Readers and potential readers will have a chance to discuss the book, published by Hobblebush Books of Brookline, and Fitzgerald’s concept of Franklin, at a book signing party on Saturday, Feb. 11, from 2-6 p.m. at the home of Matt and Betinna Peyton-Levine, 16 Blood Road, Hollis. There they will hear him read such as this:
Felicitously, he had chosen the ratification event, firstly because it was climactic in and of itself, and secondly, because it had allowed him to crown his personal history with perhaps the finest oratory of his eighty-four years on earth – which oratory he had managed to capture in full, every word of it, not by recollecting it, which he could not do, but by returning himself to the actual event, by no greater than thinking upon it, as one thinks upon a thumb such as to frolic it, and witnessing thereby … etc.
They will also hear a view of Franklin that isn’t always as complimentary as one might read in history books and Fitzgerald will reply, to any skeptics, that the accuracy of his book is spot on.
“It’s 100 percent,” he said when asked about it, “because when I say that, what I mean is, in the whole trial scene, for instance, his own writings are used against him. Nothing is paraphrased, everything is verbatim from him.”
Unlike some novels, he insisted, no “facts” are invented.
Fitzgerald, a technical writer for more than 30 years, became fascinated with Franklin by reading his autobiography.
“The muse whispered in my ear,” he said: “What if Ben came back?”
It was an idea that lay dormant for a decade, until he got laid off and decided to bring it back, still fascinated by Franklin.

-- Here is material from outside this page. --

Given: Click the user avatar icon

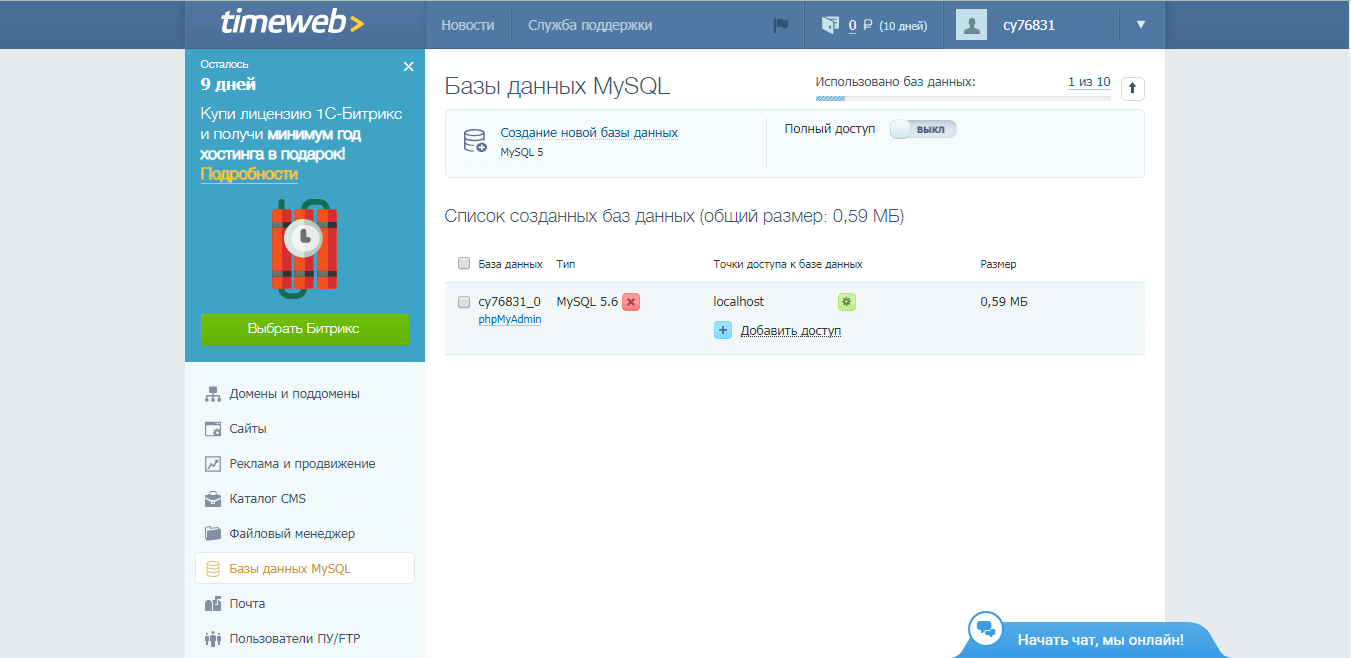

“He’s just so approachable and interesting,” he said. “He’s everybody’s uncle. You can picture yourself having a beer with him or sitting next to him at a dinner party and feeling comfortable in his presence.”
But Franklin was far from perfect involved in “shady dealings” and familial abuse, a moral philosopher for whom Fitzgerald found “all kinds of examples of hypocrisy.”
But that doesn’t take away from his sense of awe, at least to some extent, for Franklin, gleaned from reading nine biographies in addition to Franklin’s autobiography.
“There were just so many facets to the guy,” he said. “It seemed like he would be a magic presence in modern day America.”